Walking down Brunswick Street from Alexandra Parade (still in my 5km limit), I tried to spot signs specific to Melbourne in 2020. Situations we could never have imagined – such as long postponed acts at the Evelyn Hotel, or closed shops with instructions on click and collect. The Black Lives Matter posters on the walls of the fire brigade credit union stayed long enough for me to capture. A few days later they were gone, showing just how important it is to record these moments in history.
As lockdown 2 started to settle, and we were allowed out of our homes, I headed back to the top end of Brunswick Street. I wanted to illustrate the impact of the pandemic on the local community. I sat under a verandah at the corner of Westgarth Street and drew locals chatting on a mosaic chair wearing masks. Some things don’t change though. The building housed a butcher’s shop back in 1925 and it still does today.
When coronavirus arrived we all bunkered down at home. When we briefly emerged in June our little group decided to play it safe and stay away from crowds. So we moved north, and crossed the great divide of Alexandra Parade. I drew quickly, worried about another lockdown – and of course it happened. The first stop on my way out was at polyester records – closed, but within my 5 km boundary.
There is no end to eateries in Brunswick Street, but not many of them have an open fireplace like the Fitz to tempt cold sketchers on a rainy Melbourne morning. Opposite was, at one stage (sadly now gone) Attaboy Roy. It took us a while to realise we were drawing “Fitz – Roy”. The building that housed Brown and Scott’s Drapery in 1905 is now Polly Bar.

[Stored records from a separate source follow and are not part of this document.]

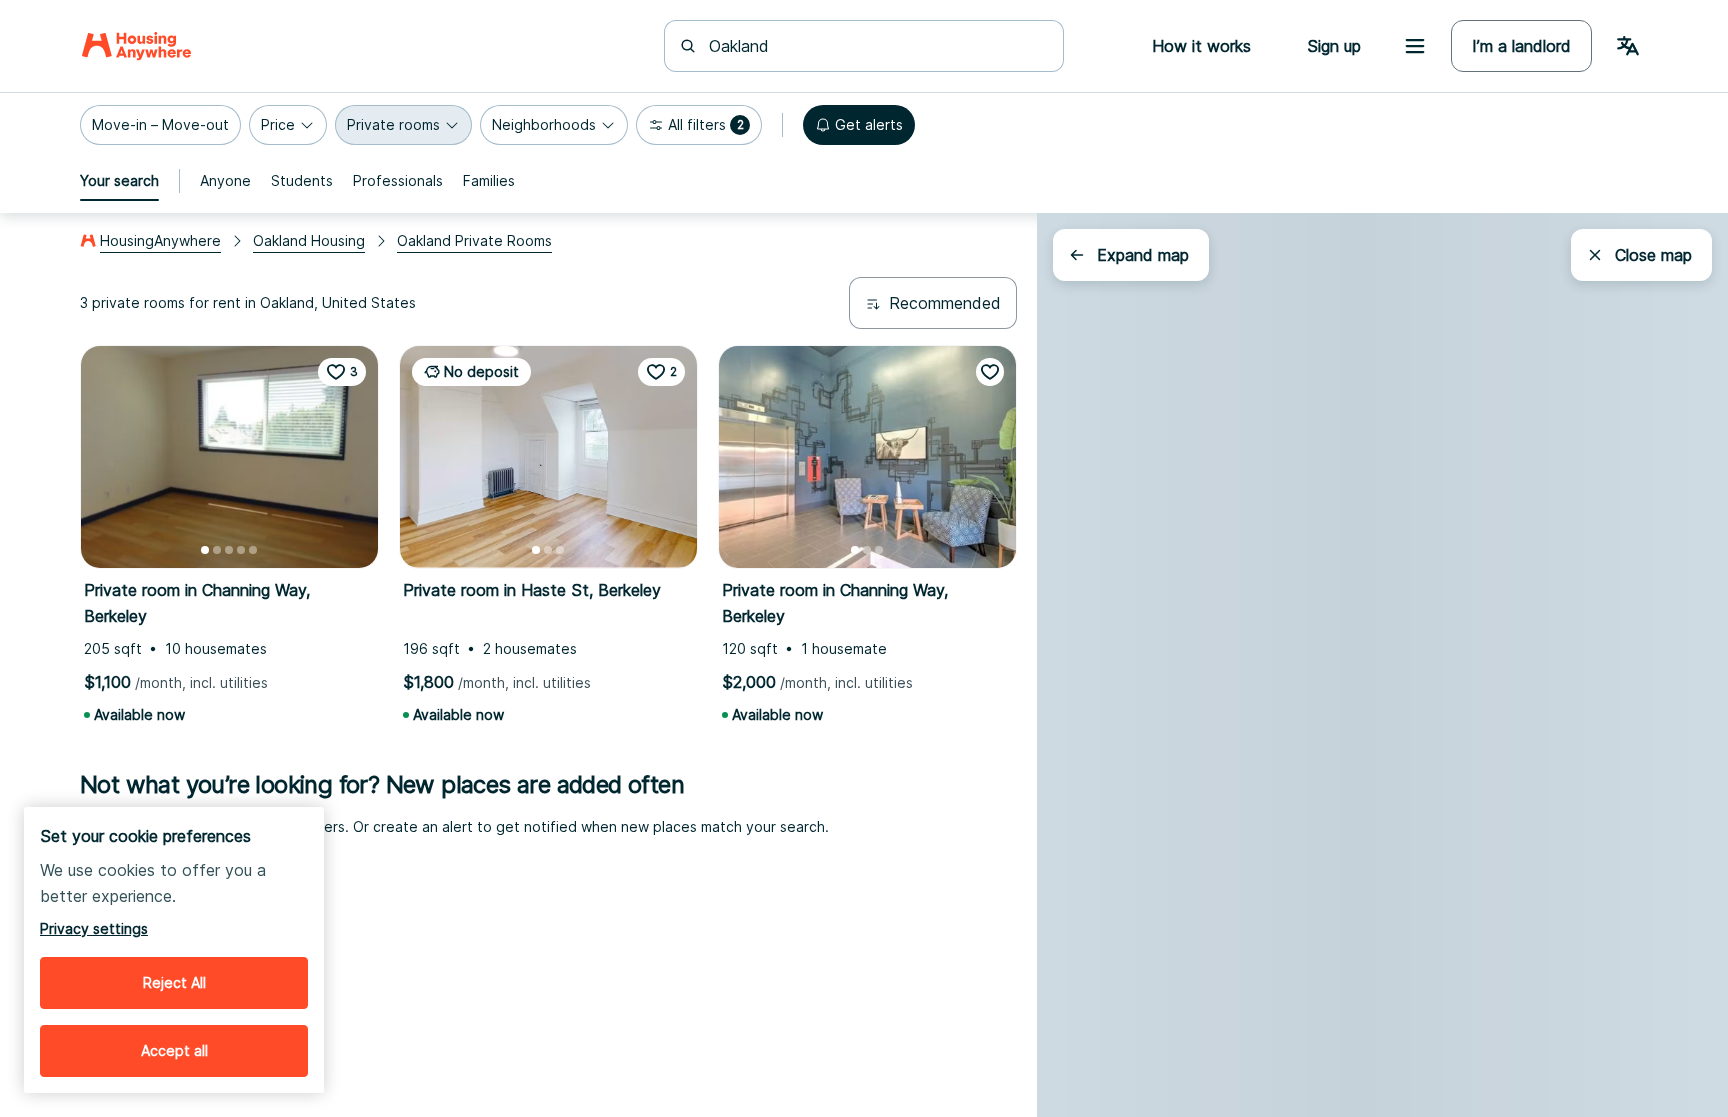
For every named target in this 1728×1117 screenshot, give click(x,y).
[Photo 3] (229, 550)
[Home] (136, 46)
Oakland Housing (309, 240)
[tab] (119, 181)
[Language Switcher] (1628, 46)
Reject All (174, 982)
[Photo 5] (253, 550)
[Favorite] (990, 372)
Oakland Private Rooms (474, 240)
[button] (160, 125)
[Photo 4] (241, 550)
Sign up (1334, 46)
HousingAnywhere (160, 240)
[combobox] (876, 46)
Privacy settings (94, 928)
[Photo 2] (217, 550)
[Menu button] (1415, 46)
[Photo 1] (205, 550)
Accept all (174, 1050)
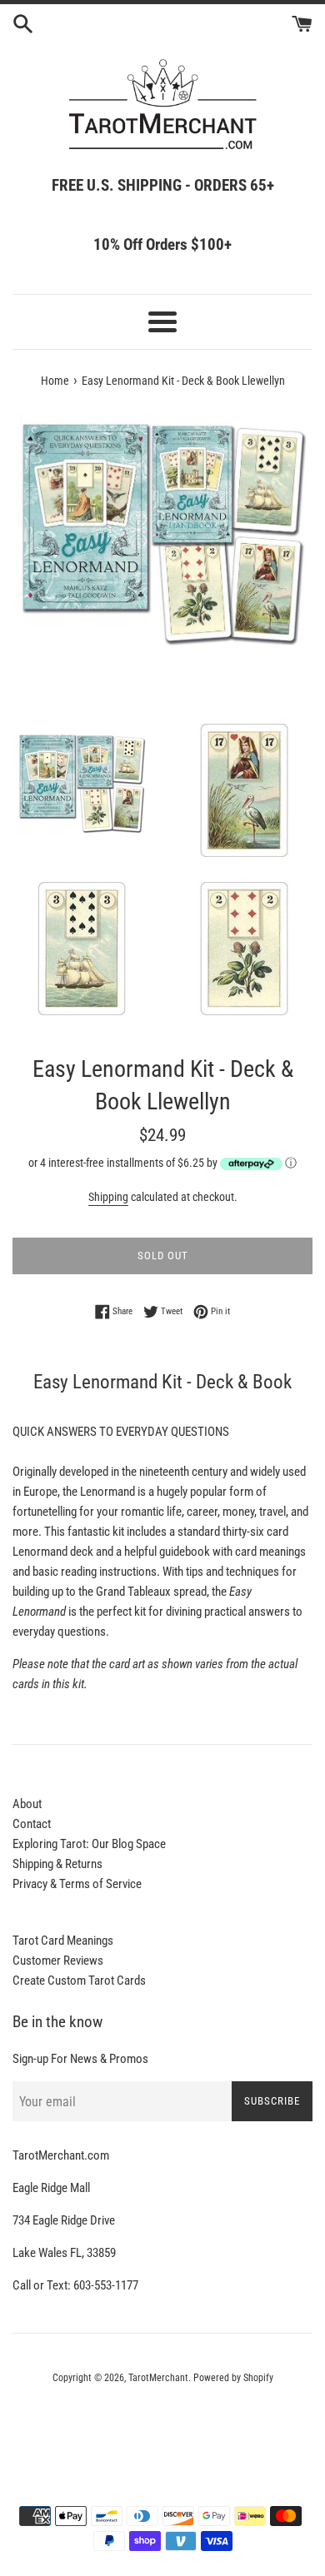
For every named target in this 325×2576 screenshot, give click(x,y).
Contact (31, 1823)
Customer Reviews (57, 1960)
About (27, 1803)
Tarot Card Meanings (62, 1940)
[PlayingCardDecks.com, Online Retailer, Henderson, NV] (162, 2424)
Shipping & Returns (57, 1863)
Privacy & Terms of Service (77, 1883)
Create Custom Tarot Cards (79, 1980)
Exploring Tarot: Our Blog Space (89, 1843)
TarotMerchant (158, 2378)
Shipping (108, 1196)
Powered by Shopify (233, 2378)
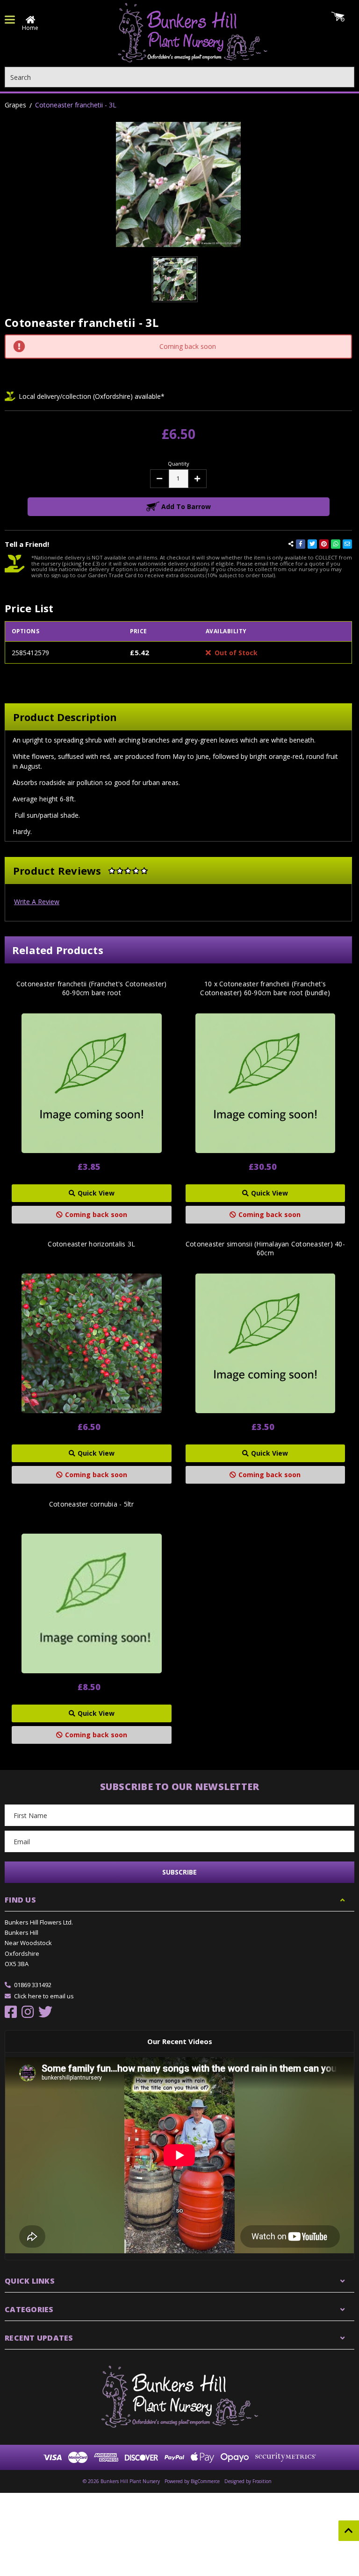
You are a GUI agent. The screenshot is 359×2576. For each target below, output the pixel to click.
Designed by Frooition (248, 2481)
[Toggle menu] (10, 19)
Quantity (178, 463)
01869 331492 (32, 1985)
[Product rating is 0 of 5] (128, 870)
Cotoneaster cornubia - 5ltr (91, 1504)
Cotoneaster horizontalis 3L (91, 1244)
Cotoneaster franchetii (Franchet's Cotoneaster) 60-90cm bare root (91, 988)
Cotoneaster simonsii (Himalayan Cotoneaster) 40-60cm (265, 1248)
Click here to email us (44, 1996)
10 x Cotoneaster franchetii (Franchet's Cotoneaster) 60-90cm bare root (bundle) (265, 988)
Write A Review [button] (36, 901)
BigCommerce (205, 2481)
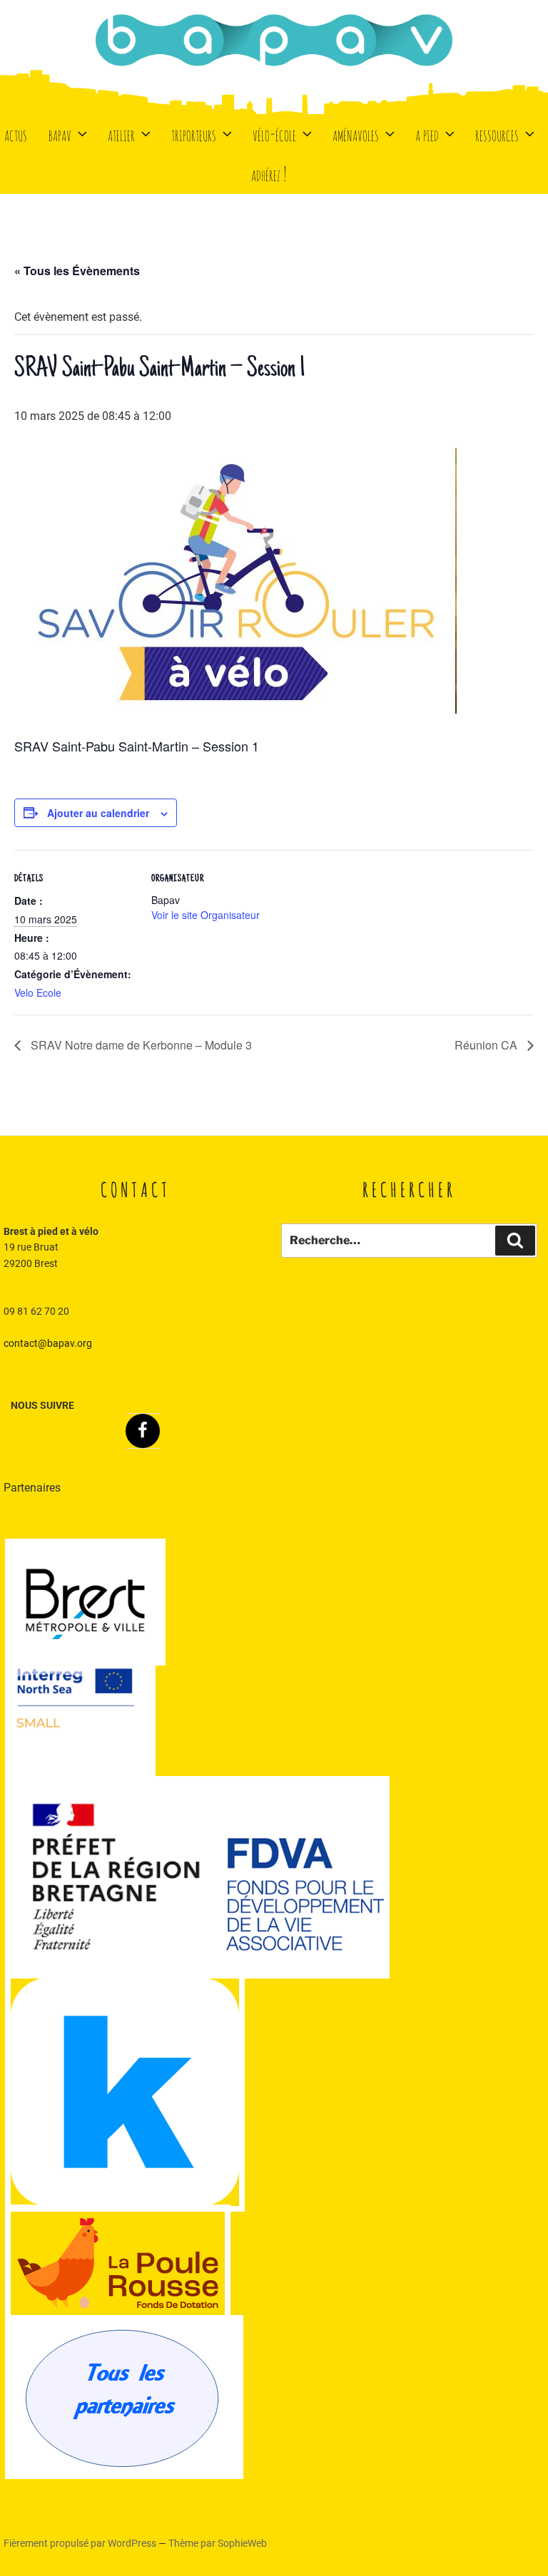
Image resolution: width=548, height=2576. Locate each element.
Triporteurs (193, 133)
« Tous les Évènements (77, 270)
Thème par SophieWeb (217, 2543)
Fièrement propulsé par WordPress (81, 2543)
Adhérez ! (269, 173)
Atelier (121, 133)
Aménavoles (356, 133)
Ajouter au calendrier (98, 813)
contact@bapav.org (48, 1343)
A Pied (427, 133)
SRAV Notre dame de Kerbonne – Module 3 (140, 1045)
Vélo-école (274, 133)
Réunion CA (487, 1045)
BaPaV (60, 133)
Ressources (497, 133)
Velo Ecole (37, 992)
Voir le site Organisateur (205, 915)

Spin around the corner of Johnston and Brunswick Street and you’ll see something completely different to draw in every direction. Change your view in a rooftop bar, and the world shifts again. That impossibly bendy IOOF building just never seems to make any sense, whatever the angle, but it and the old post office are still the landmarks they were in 1911.
Before the pandemic put an end to traveling overseas, our little gaggle of sketchers often enjoyed the company of international guests. The urban sketching community is known for its hospitality, and there is surely no better place to take a fellow artist than the Black Cat. We feel a real fondness for this Melbourne icon, and there is drawing inspiration in every direction.
The friendships I have made while sketching Brunswick Street have been an absolute joy, and it isn’t just about a shared love of art. Urban sketchers build up a mighty appetite when sitting out in the cold for a few hours, and after drawing all morning we wander up Brunswick Street for a fine lunch together. We are spoilt for choice. Of course, any café becomes another excuse for a sketch or two.
Fitzroy has been a place of constant change. The pink building crowned by birds in my drawing is almost unrecognisable unless you spot it next to Davies Drapers shop in 1861. I could see cracks which suggested a shapely curve over the windows when I was sketching, but couldn’t imagine what was missing. Sadly the beautiful draper’s shop on the corner has been torn down. What a loss.
Cohealth and the Brotherhood of St Laurence snuggle up opposite the housing commission flats. I love the green building next to cohealth and the bright red flowers flowing from the window box nearby. These must have been built after 1910, because the previous buildings exploded!
My friend Alf laughs at how long it took me to draw every building on the west side of Brunswick Street from Victoria Parade to Gertrude Street. He says it was a year, but he exaggerates – it was just six months. It was a special occasion as I picked up my sketching things and we finally crossed at the lights. Back in 1866 they didn’t seem to need traffic lights. Or did they?